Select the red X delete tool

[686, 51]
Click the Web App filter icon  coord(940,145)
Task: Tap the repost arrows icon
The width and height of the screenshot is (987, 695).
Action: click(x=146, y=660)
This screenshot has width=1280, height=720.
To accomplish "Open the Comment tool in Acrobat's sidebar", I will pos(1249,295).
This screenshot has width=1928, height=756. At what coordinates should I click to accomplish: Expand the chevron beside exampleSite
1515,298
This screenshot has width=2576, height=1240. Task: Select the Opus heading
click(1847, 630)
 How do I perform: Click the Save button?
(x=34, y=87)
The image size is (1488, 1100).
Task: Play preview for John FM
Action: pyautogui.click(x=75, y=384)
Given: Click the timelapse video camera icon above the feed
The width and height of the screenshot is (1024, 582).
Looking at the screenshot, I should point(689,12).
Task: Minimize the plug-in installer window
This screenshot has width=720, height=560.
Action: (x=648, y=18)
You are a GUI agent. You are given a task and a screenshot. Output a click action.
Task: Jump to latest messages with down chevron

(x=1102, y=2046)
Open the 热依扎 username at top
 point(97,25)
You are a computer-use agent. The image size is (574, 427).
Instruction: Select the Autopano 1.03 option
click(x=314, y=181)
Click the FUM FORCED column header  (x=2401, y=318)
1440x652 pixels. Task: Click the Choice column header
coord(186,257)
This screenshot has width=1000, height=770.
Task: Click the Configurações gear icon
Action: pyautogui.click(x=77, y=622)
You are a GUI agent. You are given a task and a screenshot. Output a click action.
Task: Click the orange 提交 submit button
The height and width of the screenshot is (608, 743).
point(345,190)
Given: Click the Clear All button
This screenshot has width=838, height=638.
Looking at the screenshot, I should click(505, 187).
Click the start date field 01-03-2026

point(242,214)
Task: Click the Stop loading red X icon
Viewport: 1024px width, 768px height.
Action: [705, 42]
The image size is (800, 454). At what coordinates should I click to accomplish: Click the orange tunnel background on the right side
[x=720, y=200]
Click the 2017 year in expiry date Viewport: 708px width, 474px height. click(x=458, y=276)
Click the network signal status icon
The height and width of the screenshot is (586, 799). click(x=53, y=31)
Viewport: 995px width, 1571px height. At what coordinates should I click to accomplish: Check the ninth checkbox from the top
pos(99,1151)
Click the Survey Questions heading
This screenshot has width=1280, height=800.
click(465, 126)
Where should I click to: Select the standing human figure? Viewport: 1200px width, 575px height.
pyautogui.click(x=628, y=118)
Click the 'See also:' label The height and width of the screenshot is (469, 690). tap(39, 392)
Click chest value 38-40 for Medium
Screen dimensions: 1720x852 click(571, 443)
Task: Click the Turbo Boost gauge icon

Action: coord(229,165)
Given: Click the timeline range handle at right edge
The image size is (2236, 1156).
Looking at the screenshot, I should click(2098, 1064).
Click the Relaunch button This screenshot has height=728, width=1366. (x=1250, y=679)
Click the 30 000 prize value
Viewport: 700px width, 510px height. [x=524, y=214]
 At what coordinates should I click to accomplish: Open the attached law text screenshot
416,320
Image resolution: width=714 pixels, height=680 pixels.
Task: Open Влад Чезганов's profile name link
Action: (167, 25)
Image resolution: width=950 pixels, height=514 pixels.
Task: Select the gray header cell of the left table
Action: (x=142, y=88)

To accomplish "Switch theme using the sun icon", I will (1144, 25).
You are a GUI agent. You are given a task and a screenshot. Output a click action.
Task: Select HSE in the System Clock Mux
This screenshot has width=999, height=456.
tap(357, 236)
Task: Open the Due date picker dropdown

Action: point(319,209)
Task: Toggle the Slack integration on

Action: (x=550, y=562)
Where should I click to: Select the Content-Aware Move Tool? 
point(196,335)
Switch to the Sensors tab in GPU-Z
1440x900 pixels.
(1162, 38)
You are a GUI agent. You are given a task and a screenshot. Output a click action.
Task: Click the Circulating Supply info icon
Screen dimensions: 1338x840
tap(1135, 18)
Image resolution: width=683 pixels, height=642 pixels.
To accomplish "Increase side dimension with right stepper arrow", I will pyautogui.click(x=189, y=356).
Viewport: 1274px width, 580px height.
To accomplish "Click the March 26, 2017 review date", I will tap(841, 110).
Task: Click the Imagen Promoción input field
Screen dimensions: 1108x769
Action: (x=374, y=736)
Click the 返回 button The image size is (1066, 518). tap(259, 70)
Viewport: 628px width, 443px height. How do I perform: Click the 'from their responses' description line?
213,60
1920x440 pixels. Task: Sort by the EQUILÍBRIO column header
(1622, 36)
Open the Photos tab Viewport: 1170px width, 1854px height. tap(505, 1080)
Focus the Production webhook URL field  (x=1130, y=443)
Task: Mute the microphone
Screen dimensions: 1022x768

INSTRUCTIONS FOR THE TASK
Could you please give the number of lines in the data above that contain the word "Switch"? Only the number is needed.

SOLUTION TO THIS PROBLEM
2